[Element and text position data]
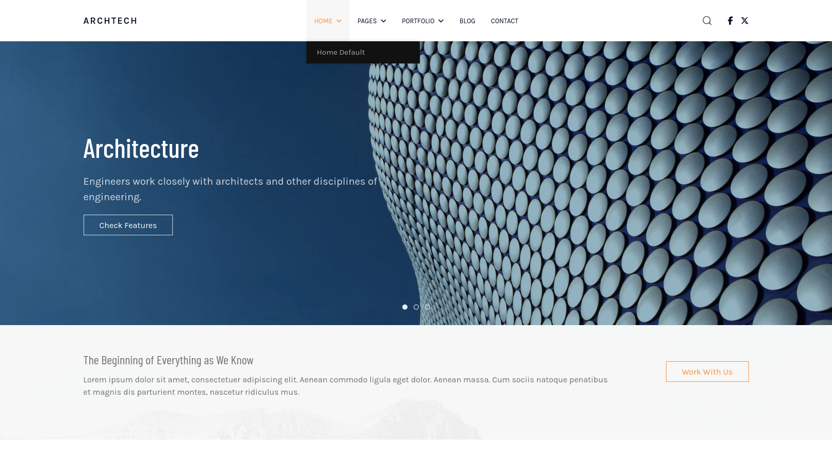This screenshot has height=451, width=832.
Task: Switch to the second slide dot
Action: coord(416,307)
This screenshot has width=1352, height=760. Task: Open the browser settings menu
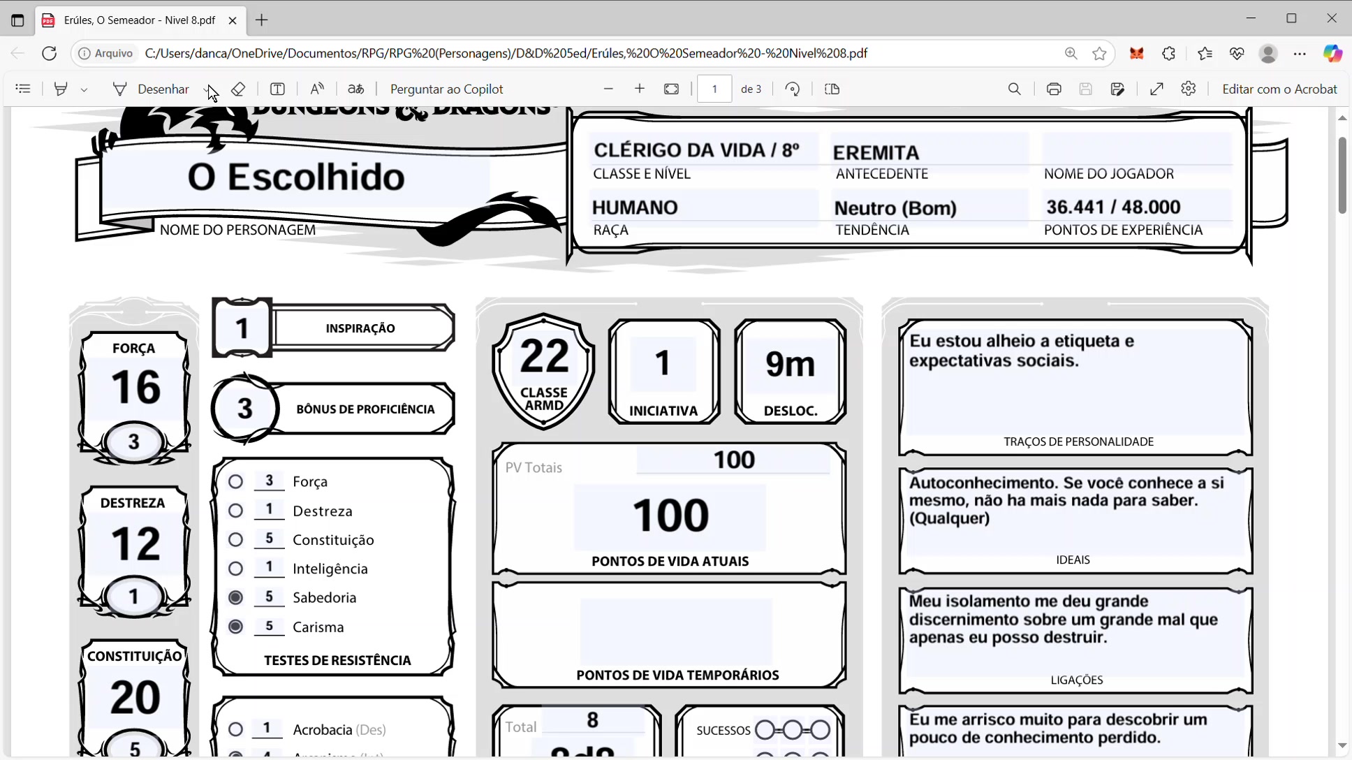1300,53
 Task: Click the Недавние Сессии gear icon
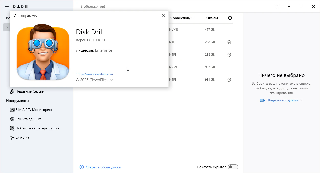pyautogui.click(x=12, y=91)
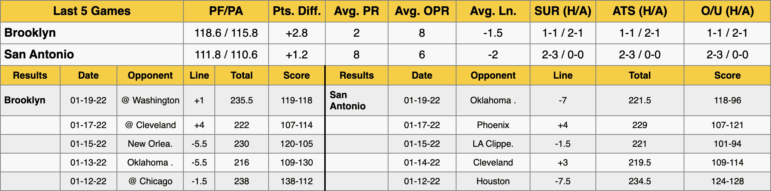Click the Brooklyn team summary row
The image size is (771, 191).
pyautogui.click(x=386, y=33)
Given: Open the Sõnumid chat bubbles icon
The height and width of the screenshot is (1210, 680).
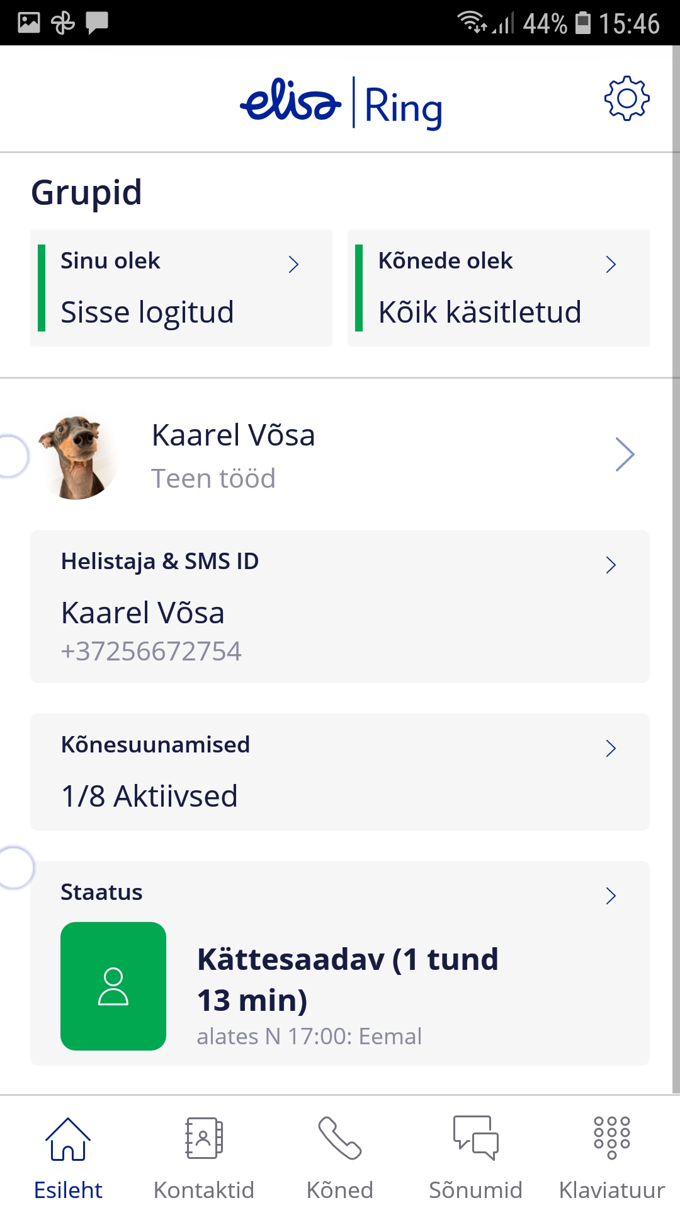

Exercise:
Put the lines from the one containing "This screenshot has width=1352, height=760." through the end of the records into a JSON list of strings, one string per line, skipping blank lines and leaving out the pictures.

The output:
[
  "This screenshot has width=1352, height=760. Task: Open the browser settings menu",
  "1300,53",
  " Task: Click the Недавние Сессии gear icon",
  "pyautogui.click(x=12, y=91)",
  "Click the Brooklyn team summary row",
  "The image size is (771, 191).",
  "pyautogui.click(x=386, y=33)",
  "Given: Open the Sõnumid chat bubbles icon",
  "The height and width of the screenshot is (1210, 680)."
]